Republicans state Sen. Jack Williams and state Rep. Danny Crawford sponsored the legislation.

The bill’s passage follows Florida passing similar legislation to outlaw lab-grown meat earlier this month.

Ron DeSantis Signs ‘First-In-The-Nation’ Legislation Banning Lab-Grown Meat In Sunshine State

“We greatly appreciate Sen. Williams and Rep. Crawford for working to protect consumers in Alabama,” Alabama Cattlemen’s Association Executive Vice President Erin Beasley said, according to AGDAILY. 

“Cattlemen work hard every day to raise cattle and produce high-quality beef. The tireless efforts of Sen. Williams and Rep. Crawford this session will ensure Alabamians continue to purchase safe, wholesome, real beef,” Beasley added.

CBS News reports:

The new law comes a week after Gov.

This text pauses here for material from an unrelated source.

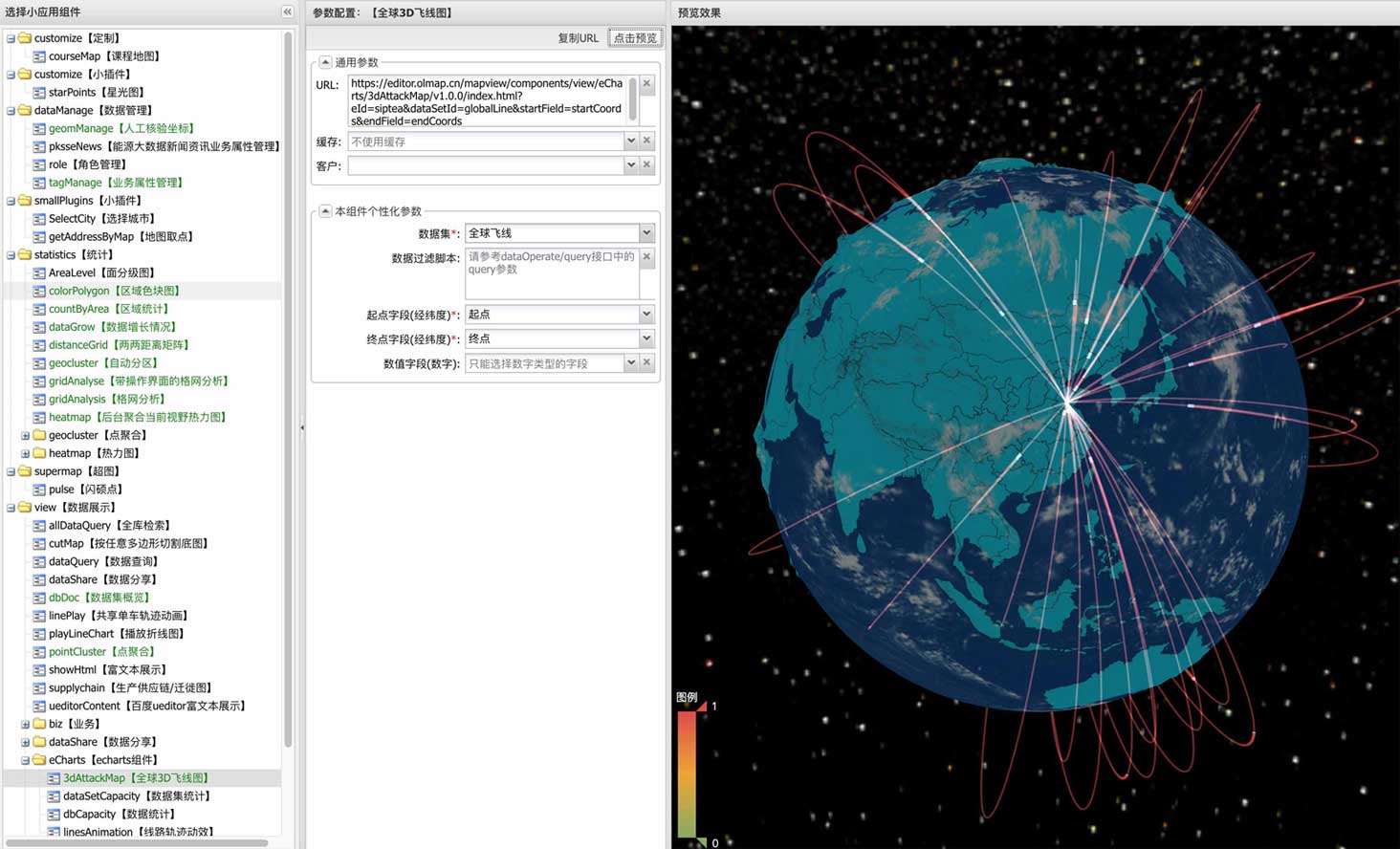Collapse the statistics tree folder

pos(11,255)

Ron DeSantis made Florida the first state to ban the sale of so-called lab-grown meat. “We stand with agriculture, we stand with the cattle ranchers, we stand with our farmers, because we understand it’s important for the backbone of the state,” DeSantis said in a May 1 press conference, the start of National Beef Month.

“Today, Florida is fighting back against the global elite’s plan to force the world to eat meat grown in a petri dish or bugs to achieve their authoritarian goals,” the DeSantis added.

Sales of beef cattle and breeding stock generate over $900 million per year in the state, according to the Florida Department of Agriculture and Consumer Services.

Per AGDAILY:

Texas Agriculture Commissioner Sid Miller told Texas Scorecard that he would be in favor of doing the same thing.

“I commend Governor DeSantis for signing that bill. It’s something that hopefully will start a trend. Maybe we can possibly get that through the Texas legislature,” Miller said.

While lab-grown meat has yet to hit grocery shelves, two companies (UPSIDE Foods and Eat Just) were approved to sell products in the U.S.

UPSIDE initially launched its cultivated chicken at restaurant partners, starting with Chef Dominique Crenn’s restaurant Bar Crenn in San Francisco last summer. However, the partners reportedly have gone separate ways since the launch. Meanwhile, Eat Just plans to serve its lab-grown products at José Andrés in D.C.

The decision to ban cultivated meat is still controversial, with proponents of lab-grown products arguing that bans inhibit innovation and consumer choice. Some users on Reddit call the move “anti-free market,” while others argue that cultivated meats may provide a more environmentally sound option than traditional means of raising livestock for meat. However, a recent study by the University of California Davis suggests that lab-grown meat’s carbon footprint may currently be worse than retail beef.